La métamorphose.
9.5 Le cinéaste choisit, pour illustrer l’absurdité et le calvaire des déportés de la Shoah, de s’intéresser au destin d’un homme qui n’est pas directement concerné mais se retrouve imbriqué dans cette spirale kafkaïenne d’une identité que l’on dédouble avant qu’on ne la modifie pour l’anéantir.
La film débute sur une séquence effrayante, aussi frontale que détachée, évidemment absurde, évidemment ignoble, où un médecin et son assistante observent le corps nu d’une femme, en dictant ses particularités afin d’établir ou non sa judéité. Identité placardée comme on montrerait du doigt un animal malade. Humilié, cet homme l’est aussi dans la séquence suivante, lorsqu’il souhaite se faire racheter un tableau par l’arriviste Monsieur Klein, qui marchande l’oeuvre et déclare en réponse aux interrogations de son interlocuteur, que bien souvent il préférerait ne pas dépenser. Quelque part il sous-entend que cette passion de la collection le dévore, qu’il faudrait presque l’en plaindre. Il a autant de respect pour cet homme qu’en a la médecin pour cette femme.

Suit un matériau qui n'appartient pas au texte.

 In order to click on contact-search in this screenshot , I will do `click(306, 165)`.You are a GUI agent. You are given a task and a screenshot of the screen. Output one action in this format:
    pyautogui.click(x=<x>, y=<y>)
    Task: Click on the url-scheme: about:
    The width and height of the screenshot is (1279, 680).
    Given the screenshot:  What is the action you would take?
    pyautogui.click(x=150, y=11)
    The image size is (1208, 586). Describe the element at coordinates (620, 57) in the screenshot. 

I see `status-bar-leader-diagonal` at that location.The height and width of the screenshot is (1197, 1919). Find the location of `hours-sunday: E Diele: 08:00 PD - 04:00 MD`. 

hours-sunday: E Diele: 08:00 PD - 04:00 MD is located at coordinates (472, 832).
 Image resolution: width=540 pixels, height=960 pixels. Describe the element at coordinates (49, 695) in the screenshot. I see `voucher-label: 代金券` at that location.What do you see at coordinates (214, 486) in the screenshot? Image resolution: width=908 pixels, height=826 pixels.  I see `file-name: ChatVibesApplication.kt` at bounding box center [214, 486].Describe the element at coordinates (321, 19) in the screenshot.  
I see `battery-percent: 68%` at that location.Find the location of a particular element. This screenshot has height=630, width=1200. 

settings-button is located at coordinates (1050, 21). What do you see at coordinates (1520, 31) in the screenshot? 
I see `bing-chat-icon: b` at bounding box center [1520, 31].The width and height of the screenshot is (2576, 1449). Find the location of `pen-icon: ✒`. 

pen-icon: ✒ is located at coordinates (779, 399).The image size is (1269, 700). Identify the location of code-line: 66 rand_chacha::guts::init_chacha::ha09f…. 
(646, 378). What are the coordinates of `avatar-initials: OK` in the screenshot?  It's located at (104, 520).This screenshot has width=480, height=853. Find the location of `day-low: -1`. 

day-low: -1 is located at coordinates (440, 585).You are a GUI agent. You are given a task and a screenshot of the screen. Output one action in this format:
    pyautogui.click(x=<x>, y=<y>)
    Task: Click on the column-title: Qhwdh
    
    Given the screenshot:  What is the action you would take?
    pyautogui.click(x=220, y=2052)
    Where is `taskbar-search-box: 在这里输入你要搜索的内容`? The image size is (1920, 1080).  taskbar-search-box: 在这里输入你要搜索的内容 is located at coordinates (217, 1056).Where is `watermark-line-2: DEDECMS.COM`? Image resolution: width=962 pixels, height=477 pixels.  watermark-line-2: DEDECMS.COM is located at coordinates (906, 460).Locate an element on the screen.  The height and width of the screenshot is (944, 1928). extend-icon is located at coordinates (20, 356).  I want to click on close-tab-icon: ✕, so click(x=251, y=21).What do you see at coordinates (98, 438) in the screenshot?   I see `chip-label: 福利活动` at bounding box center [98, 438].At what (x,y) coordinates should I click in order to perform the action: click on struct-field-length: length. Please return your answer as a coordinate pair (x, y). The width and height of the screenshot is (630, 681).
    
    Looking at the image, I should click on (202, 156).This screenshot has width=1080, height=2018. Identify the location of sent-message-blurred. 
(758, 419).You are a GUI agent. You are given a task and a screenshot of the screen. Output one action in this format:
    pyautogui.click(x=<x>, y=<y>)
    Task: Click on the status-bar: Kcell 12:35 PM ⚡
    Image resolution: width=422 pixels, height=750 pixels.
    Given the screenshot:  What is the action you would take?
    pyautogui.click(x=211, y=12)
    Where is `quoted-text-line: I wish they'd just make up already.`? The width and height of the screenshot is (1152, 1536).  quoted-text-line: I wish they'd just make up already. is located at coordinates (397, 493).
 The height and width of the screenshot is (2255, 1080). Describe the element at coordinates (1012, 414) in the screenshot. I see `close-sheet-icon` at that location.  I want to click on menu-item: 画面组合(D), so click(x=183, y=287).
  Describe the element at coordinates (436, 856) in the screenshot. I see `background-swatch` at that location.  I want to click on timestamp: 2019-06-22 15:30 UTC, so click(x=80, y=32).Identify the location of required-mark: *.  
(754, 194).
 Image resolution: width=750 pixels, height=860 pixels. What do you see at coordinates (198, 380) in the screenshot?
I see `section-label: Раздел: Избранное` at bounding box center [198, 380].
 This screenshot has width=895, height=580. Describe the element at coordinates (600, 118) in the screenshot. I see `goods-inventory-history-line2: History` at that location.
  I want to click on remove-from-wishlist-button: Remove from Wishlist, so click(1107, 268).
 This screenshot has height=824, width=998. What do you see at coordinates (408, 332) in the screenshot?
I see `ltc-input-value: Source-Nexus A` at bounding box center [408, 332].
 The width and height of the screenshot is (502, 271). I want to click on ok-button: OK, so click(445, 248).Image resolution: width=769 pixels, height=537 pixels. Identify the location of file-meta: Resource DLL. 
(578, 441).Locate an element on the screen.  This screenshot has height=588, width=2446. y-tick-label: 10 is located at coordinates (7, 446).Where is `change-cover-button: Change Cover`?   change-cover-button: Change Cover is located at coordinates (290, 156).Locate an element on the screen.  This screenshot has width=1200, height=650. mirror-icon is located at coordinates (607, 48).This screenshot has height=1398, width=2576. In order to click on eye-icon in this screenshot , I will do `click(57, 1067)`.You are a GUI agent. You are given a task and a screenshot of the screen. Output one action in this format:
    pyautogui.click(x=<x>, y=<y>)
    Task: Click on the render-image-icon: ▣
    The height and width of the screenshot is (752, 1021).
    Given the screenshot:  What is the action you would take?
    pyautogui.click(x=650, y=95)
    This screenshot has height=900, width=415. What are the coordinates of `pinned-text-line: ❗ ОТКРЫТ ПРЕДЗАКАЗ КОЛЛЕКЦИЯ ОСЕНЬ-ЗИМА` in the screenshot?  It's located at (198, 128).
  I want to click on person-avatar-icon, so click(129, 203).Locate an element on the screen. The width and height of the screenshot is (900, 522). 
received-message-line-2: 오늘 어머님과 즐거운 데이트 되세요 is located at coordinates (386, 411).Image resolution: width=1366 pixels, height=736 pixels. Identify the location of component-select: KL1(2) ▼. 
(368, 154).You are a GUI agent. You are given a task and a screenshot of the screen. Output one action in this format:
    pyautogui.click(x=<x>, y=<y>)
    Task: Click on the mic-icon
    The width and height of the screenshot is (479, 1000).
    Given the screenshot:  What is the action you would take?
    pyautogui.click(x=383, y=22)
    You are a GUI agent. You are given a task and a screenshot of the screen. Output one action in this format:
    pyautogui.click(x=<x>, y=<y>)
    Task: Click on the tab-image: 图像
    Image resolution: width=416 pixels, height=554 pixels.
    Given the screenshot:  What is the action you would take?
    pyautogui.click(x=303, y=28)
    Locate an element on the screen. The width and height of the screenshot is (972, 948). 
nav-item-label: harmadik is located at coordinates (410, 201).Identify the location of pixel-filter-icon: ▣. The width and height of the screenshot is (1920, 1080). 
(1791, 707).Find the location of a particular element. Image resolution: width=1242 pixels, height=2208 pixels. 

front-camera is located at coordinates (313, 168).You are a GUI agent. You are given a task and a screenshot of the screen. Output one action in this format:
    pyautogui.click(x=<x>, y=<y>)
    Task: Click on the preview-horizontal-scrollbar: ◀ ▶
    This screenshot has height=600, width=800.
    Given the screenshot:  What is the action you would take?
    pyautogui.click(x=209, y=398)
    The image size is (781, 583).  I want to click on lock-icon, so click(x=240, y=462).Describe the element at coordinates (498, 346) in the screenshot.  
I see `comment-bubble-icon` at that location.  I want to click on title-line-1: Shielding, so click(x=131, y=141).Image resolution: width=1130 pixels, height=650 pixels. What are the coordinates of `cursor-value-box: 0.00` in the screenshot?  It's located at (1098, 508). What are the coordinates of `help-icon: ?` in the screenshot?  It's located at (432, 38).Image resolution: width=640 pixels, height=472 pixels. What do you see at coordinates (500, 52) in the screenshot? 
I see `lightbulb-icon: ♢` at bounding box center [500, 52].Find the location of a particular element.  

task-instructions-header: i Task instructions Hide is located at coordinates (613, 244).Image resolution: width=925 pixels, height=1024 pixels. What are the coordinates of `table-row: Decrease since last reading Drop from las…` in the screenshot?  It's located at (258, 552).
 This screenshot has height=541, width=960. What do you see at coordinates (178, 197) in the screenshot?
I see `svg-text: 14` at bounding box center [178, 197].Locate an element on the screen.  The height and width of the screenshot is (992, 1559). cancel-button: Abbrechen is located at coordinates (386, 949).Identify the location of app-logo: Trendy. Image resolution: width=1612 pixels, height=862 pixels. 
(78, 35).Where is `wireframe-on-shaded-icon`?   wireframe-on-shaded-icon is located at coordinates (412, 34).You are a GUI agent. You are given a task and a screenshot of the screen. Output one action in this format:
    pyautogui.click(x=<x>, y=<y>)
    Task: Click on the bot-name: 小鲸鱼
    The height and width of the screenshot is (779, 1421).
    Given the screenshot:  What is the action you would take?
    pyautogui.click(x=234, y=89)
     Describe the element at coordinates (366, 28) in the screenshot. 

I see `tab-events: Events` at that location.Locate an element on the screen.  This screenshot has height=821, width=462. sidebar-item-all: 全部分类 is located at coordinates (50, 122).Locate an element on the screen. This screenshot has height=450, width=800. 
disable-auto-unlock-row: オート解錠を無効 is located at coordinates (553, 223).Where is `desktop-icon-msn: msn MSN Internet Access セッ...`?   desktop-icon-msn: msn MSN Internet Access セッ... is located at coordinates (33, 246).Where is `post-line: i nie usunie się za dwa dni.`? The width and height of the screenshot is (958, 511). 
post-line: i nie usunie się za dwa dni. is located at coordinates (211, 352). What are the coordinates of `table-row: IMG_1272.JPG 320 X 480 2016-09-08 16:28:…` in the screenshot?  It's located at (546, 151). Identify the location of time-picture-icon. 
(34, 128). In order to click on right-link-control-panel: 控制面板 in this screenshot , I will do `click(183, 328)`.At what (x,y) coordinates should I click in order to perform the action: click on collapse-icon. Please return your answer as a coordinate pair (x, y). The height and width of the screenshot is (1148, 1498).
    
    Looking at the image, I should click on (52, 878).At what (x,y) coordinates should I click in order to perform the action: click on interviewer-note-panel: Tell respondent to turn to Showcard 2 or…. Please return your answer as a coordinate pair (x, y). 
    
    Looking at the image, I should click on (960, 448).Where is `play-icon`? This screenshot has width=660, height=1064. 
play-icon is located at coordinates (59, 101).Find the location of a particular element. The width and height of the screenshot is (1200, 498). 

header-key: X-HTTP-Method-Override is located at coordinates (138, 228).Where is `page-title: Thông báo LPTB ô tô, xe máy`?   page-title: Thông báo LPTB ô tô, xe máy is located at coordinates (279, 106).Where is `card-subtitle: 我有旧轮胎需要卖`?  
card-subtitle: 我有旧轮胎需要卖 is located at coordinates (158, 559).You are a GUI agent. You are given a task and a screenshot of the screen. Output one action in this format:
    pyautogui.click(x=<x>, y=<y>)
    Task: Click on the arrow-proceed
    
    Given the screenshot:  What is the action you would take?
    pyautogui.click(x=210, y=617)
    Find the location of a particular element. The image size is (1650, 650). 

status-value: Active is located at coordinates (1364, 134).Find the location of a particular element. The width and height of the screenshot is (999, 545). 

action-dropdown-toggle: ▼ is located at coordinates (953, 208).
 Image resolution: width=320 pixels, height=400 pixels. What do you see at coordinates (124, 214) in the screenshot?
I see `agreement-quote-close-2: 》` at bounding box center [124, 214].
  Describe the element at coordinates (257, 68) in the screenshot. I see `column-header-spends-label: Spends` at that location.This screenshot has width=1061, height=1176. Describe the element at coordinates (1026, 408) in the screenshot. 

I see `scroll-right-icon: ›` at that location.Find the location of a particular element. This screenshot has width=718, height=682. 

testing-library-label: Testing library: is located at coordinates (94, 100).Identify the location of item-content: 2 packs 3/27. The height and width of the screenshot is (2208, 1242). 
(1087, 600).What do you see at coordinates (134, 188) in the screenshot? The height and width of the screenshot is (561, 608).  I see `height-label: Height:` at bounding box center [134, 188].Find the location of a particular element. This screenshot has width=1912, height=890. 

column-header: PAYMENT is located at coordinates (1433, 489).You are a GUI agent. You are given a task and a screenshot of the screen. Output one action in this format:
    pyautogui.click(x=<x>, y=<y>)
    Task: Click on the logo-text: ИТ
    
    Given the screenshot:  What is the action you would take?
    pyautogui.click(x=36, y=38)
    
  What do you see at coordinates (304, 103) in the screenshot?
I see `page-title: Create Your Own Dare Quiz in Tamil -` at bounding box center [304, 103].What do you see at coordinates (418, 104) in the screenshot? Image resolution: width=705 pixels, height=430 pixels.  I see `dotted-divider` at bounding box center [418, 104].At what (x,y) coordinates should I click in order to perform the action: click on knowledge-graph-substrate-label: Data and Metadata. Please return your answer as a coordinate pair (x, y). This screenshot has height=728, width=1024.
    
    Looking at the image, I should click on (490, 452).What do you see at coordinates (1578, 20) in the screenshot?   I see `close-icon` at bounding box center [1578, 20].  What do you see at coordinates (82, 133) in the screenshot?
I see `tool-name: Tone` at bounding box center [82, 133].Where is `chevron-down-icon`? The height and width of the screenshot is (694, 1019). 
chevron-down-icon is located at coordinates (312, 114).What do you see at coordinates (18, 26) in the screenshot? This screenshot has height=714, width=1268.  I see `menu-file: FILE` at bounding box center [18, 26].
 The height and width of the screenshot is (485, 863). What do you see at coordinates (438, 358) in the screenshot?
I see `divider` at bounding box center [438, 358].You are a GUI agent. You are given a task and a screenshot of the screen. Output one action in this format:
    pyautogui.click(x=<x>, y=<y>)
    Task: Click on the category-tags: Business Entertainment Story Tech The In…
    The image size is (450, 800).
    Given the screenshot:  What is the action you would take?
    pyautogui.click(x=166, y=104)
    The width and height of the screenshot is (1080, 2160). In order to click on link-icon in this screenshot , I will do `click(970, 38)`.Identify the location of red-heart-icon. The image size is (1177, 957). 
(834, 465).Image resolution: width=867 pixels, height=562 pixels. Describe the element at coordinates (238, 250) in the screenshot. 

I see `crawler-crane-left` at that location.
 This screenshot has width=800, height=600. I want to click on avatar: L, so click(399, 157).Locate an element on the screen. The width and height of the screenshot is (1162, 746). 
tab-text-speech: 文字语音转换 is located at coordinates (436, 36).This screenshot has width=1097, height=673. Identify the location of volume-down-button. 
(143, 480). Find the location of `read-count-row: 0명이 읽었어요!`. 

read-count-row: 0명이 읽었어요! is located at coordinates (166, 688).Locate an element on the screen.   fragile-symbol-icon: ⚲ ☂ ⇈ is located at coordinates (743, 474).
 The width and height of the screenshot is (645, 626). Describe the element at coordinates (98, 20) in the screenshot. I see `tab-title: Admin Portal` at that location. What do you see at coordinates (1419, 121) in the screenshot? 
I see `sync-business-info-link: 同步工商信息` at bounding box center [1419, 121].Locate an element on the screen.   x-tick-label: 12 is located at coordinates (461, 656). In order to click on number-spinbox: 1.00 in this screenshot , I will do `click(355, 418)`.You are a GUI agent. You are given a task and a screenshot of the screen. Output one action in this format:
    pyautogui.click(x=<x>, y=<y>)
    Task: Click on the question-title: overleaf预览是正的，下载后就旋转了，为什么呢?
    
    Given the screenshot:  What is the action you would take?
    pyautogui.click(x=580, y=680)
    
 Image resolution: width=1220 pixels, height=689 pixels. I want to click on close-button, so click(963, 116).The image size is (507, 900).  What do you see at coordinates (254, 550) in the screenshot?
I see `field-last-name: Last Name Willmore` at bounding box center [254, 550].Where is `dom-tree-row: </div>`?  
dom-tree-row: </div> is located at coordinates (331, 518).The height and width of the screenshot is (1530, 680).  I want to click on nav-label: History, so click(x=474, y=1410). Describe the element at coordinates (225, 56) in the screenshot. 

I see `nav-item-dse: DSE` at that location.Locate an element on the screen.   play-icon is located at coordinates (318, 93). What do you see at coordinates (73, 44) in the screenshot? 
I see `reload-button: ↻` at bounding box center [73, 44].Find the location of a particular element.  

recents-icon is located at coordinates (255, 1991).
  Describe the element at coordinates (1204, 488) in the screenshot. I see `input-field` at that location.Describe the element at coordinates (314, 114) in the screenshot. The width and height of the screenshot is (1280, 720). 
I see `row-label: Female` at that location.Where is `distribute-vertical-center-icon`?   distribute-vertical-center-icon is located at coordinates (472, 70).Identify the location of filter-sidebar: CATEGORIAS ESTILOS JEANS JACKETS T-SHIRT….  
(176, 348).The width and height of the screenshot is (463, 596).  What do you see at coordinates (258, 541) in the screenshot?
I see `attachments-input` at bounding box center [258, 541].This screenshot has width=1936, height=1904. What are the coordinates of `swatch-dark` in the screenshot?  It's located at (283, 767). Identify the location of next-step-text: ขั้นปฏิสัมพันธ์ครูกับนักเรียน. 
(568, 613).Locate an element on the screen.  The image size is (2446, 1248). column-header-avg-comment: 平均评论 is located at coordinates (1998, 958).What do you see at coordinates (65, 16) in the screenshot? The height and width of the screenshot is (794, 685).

La guerre est une aubaine pour Monsieur Klein, pour son business. Cette persécution juive l’indiffère sans doute plus qu’elle ne le réjouit, mais inconsciemment elle l’arrange, cela lui suffit à ne pas la considérer. C’est pourtant cette ironie là qui se met progressivement en place, dès l’instant qu’il reçoit, volontairement ou non, le journal des informations juives. On est en janvier 1942 et Monsieur Klein se retrouve bientôt pris pour un possible homonyme après qu’il ait simplement pensé à une erreur, s’en allant en rendre compte à la préfecture, sans imaginer – il est au-dessus de cette éventuelle méfiance – que cette réclamation pourrait ensuite lui devenir préjudiciable.
Les idées de mise en scène vertigineuses sont nombreuses, aussi ostensibles qu’une déambulation subjective accentuant l’aspect paranoïaque que discrètes, par l’utilisation de l’ellipse ou du hors champ. Dans ce café, le serveur se déplace entre les tables, annonçant « téléphone pour Monsieur Klein » avec une ardoise en mains mentionnant les cinq lettres de son nom. Un nom à la craie sur une ardoise avant de disparaître en poussière, plus qu’une prémonition c’est une fatalité. Une scène dans un château où Klein part à la recherche de l’autre Klein et ne trouve que sa maîtresse, apparemment (car il n’y a aucune certitude dans le film de Losey, à aucun moment) lui demandant l’adresse de cet homme. Le plan montre le visage de la jeune femme lui répondant naturellement en lui donnant sa propre adresse à lui. Le plan se coupe, n’offre aucun contre champ, donc permet d’exacerber le malaise et le vertige. Klein s’efface peu à peu, disparaît au travers même de la mise en scène.
Tous les personnages qui croisent alors sa route, de son avocat à son propre père pour les plus proches, demeurent suspects à son égard, on ne sait jamais s’ils sont de son côté ou s’ils font parti d’une possible machination visant à son aliénation progressive, le coinçant définitivement dans un problème identitaire qui le dépasse mais qui paradoxalement va lui rendre son humanité. Il est d’abord loin de tout ça, lui qui n’a d’autre préoccupation que de réfuter, aux yeux de la société, sa judéité. Le sort des juifs ne le soucie guère, c’est le sien qui lui pose problème, jusque dans ce véhicule pour déportés où il dit à une femme bouleversée qu’il n’a rien à voir avec tout ça. Peut-être que là, hors champ (toujours) il se rend compte de l’absurdité de cette pensée, de la vraie cruauté du monde. Il lui faudra ces dix dernières minutes : plongé en pleine rafle du Vel d’Hiv, et alors qu’il aperçoit son avocat brandissant le certificat authentifiant son identité, il se laisse enfoncer dans la foule en marche vers les trains, donc vers les camps. Lorsque les portes du wagon se referment sous son nez, le plan laisse apercevoir derrière lui, cet homme à qui il a marchandé ce tableau en début de film. Le tableau de ce compagnon d’infortune, qu’il refusa de laisser saisir par la police lors de la perquisition, dernier lien avec son ancienne identité et témoin de l’émergence de l’identité de substitution forcée, passerelle vers celle qui le conduira probablement vers la mort, vers Auschwitz. Le film a cette intelligence de montrer l’infime frontière existante entre une complicité inconsciente des gens ordinaires et les victimes directes des déportations.